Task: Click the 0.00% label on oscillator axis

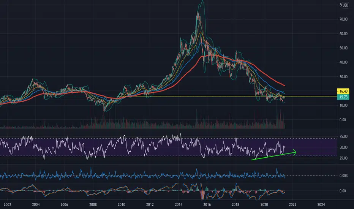Action: (x=343, y=176)
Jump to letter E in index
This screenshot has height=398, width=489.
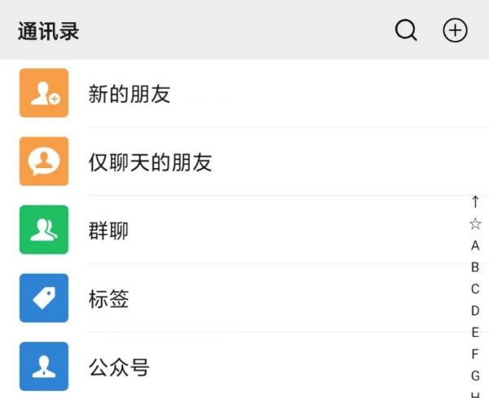click(x=475, y=333)
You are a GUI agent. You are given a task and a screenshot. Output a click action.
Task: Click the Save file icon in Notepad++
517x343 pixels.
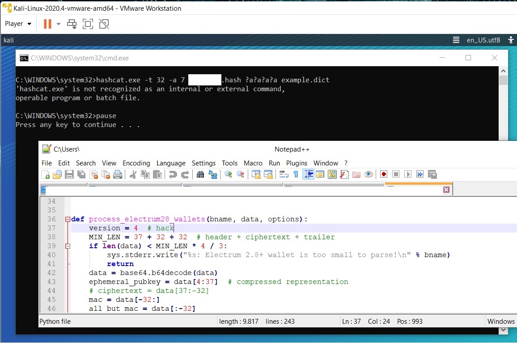[69, 174]
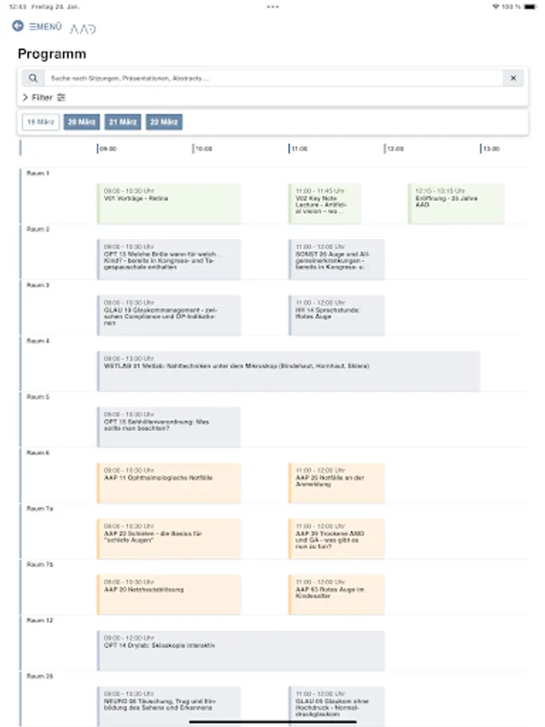This screenshot has width=545, height=727.
Task: Open the 22 März program tab
Action: pos(163,122)
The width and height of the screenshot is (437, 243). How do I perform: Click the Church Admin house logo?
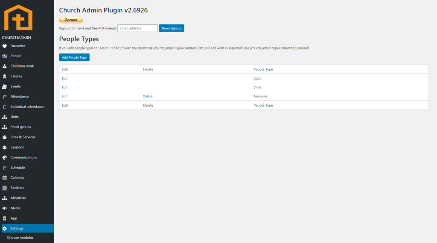18,18
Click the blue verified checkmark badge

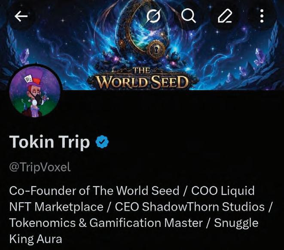click(x=101, y=142)
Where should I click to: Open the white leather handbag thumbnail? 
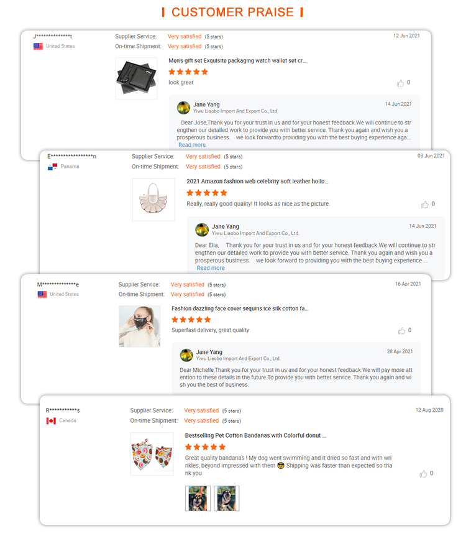tap(153, 200)
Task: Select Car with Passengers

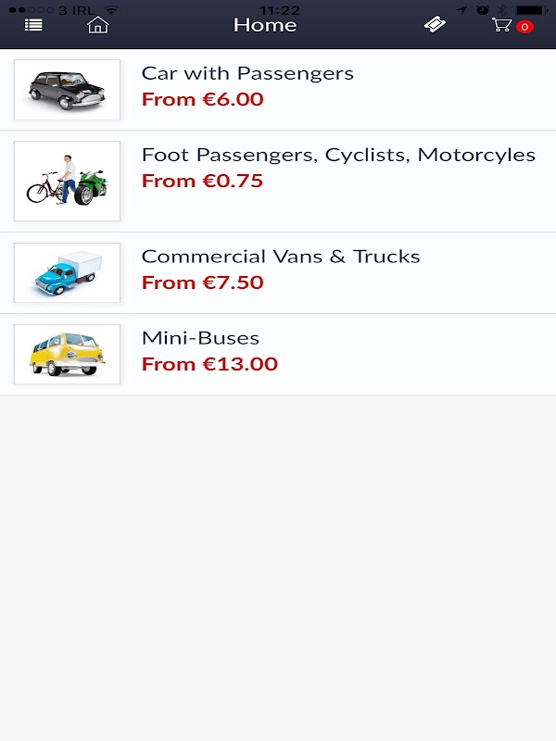Action: (x=247, y=73)
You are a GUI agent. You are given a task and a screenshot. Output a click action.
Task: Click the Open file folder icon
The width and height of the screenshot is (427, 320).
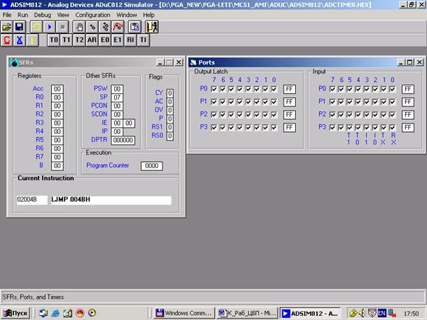7,27
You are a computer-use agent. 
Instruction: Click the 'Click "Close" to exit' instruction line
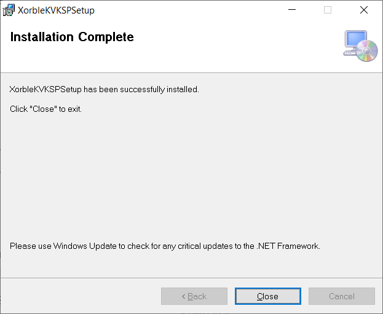(x=46, y=109)
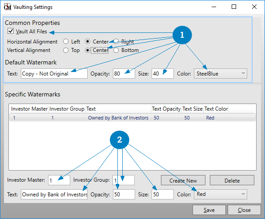265x219 pixels.
Task: Click the Investor Master column header
Action: click(29, 109)
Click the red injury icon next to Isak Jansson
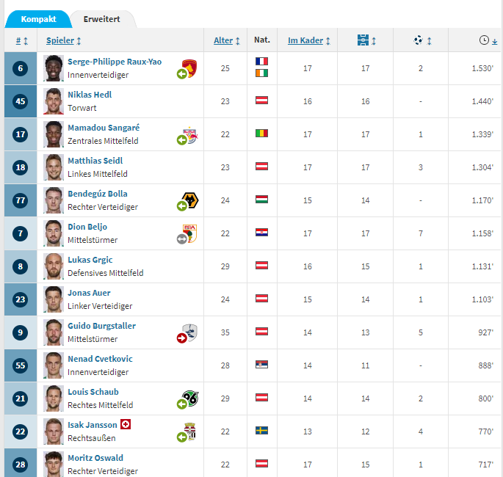 [126, 424]
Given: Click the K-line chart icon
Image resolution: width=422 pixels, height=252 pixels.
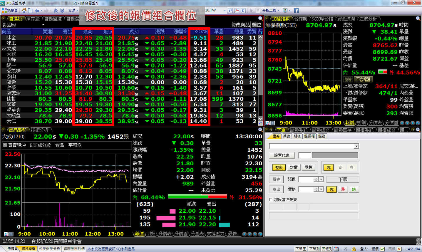Looking at the screenshot, I should pyautogui.click(x=243, y=11).
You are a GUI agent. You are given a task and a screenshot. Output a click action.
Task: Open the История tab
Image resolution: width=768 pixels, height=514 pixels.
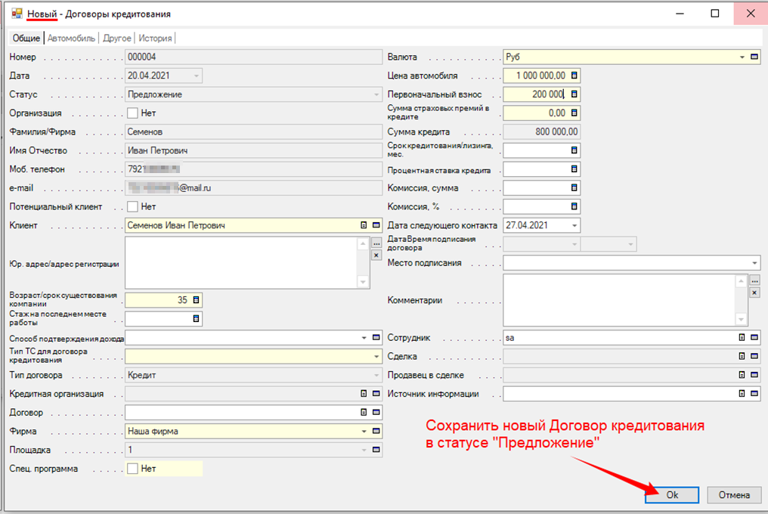pyautogui.click(x=155, y=38)
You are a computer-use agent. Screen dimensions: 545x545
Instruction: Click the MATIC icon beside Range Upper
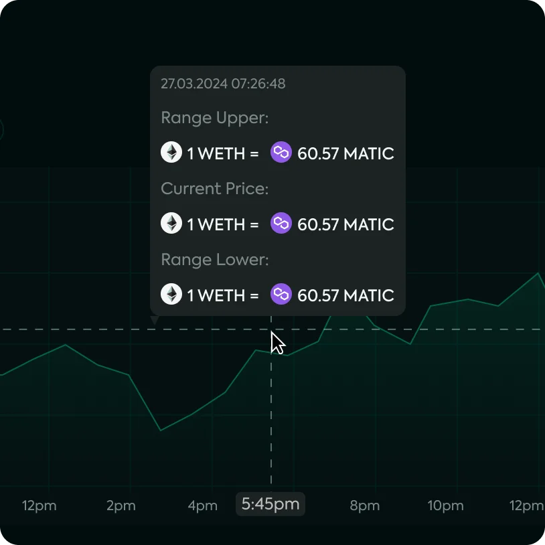pyautogui.click(x=281, y=152)
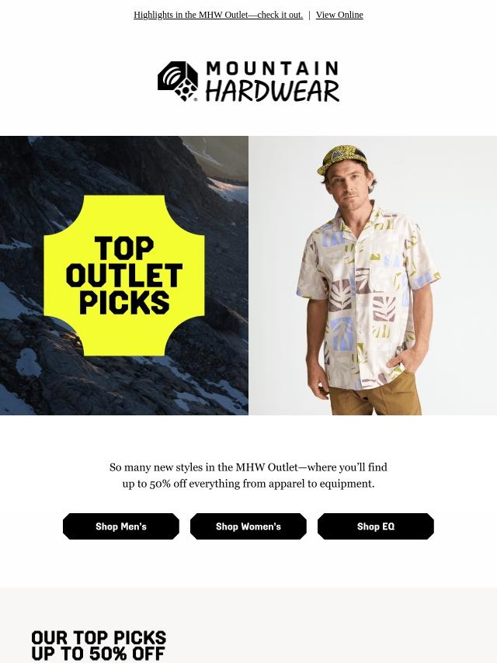Click the MOUNTAIN word in the logo
This screenshot has height=663, width=497.
[x=272, y=68]
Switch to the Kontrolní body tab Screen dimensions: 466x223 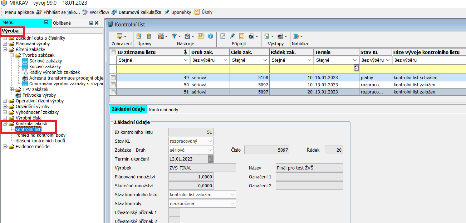point(163,110)
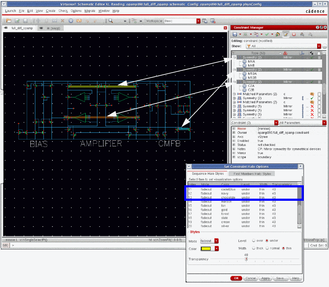The width and height of the screenshot is (329, 287).
Task: Click the green checkmark icon in Constraint Manager toolbar
Action: click(267, 34)
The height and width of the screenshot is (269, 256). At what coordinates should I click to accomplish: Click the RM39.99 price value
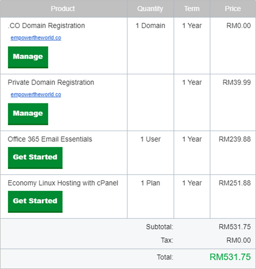point(236,83)
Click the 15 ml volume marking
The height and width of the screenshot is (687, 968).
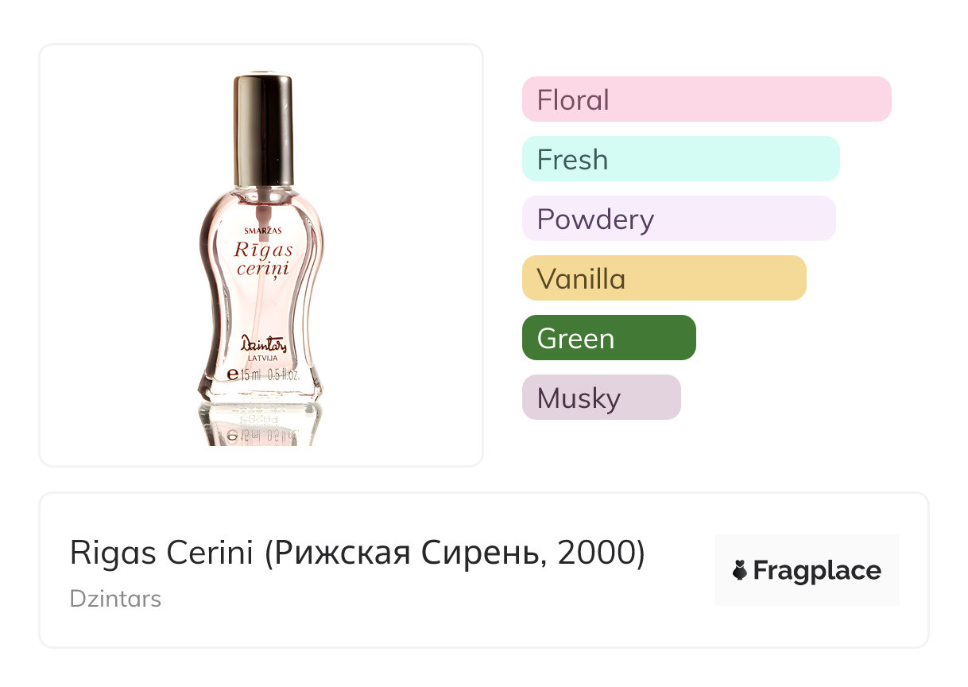point(251,374)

-.-.-

Give the count of lines in the records that contain "computer", and no other text.

**THE COMPLETED TASK:**
2